About Autodesk Autodesk makes software for people who make things. We are a global leader in 3D design, engineering, manufacturing, and entertainment software. Our customers use Autodesk software to design and make the physical and virtual worlds that we live in. If you've ever driven a high-performance car, admired a towering skyscraper, used a smartphone, or watched a great film or played an immersive game, chances are you've experienced what millions of Autodesk customers are doing with our software.
Position Overview We are seeking a dynamic and enthusiastic full-stack software engineer to develop our next-generation AI/ML platform used in the development of Autodesk’s suite of products and services. Join our dynamic and rapidly expanding team to help build innovative capabilities that enable faster and more secure development of machine learning and generative AI solutions, bolstering the intelligence of Autodesk software products and services. You will collaborate with research and product engineering from various domains including design, construction, manufacturing, and media & entertainment to deliver the platform that supports the full AI/ML development lifecycle.
Responsibilities
Develop and maintain full-stack applications that power internal AI/ML workflows, including user-friendly front-end interfaces (React, Angular, or Vue) and robust back-end services (Node.js, Python, Java, etc.)
Implement scalable APIs and microservices to handle large volumes of data and interact seamlessly with data pipelines, model-training systems, and analytics dashboards
Collaborate with data scientists and DevOps teams to integrate ML models into production environments, ensuring reliable deployment, monitoring, and CI/CD processes
Optimize performance and security of AI/ML platforms by implementing best practices for data handling, authentication, authorization, and application monitoring
Contribute to platform architecture and technical strategy, working cross-functionally to define requirements, evaluate new technologies, and drive continuous improvements across the stack
Minimum Qualifications
Education : BS in Computer Science, or equivalent practical experience
Experience : Over 3 years of experience in front-end software development
Proficient in Front-End Technologies : Strong knowledge of HTML, CSS, and JavaScript is essential. The candidate should be able to create responsive, accessible, and cross-browser compatible UIs
Frameworks and Libraries : Experience with one or more modern front-end frameworks or libraries such as React, Angular, Vue.js, or Svelte. Knowledge of state management libraries (e.g., Redux, Vuex) is also beneficial
API Integration : Ability to integrate RESTful services or GraphQL APIs, understanding of asynchronous request handling, partial page updates, and AJAX
Version Control Systems : Proficiency in using version control systems, especially Git, for code management and collaboration
Testing and Debugging : Experience with front-end testing frameworks and libraries (e.g., Jest, Mocha, Jasmine) and debugging tools (e.g., Chrome DevTools)

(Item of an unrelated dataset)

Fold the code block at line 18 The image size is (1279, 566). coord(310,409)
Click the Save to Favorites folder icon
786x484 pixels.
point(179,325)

Design and Prototyping Tools : Familiarity with design and prototyping tools such as Adobe XD, Sketch, Figma, or InVision to translate design concepts into functional UI components
Collaboration and Communication : Ability to work closely with UX designers, back-end developers, and data scientists to ensure the UI meets the functional and aesthetic needs of the AI/ML platform
Agile Methodologies : Experience working in an Agile development environment, familiar with Scrum or Kanban, and using project management tools like Jira
Preferred Qualifications
Understanding of AI/ML Concepts : While not mandatory, having a basic understanding of AI and ML concepts can be beneficial to better align the UI with the platform's functionality and user requirements
UX/UI and taste: Have a portfolio showcasing your previous designs with real users
Public Cloud Experience: AWS, GCP, Azure deployment patterns, with Microservice architecture on Kubernetes preferred
Web Performance Optimization : Understanding of web performance optimization techniques and tools. Knowledge of how to improve page load times and end-user experience by optimizing assets, code splitting, lazy loading, etc.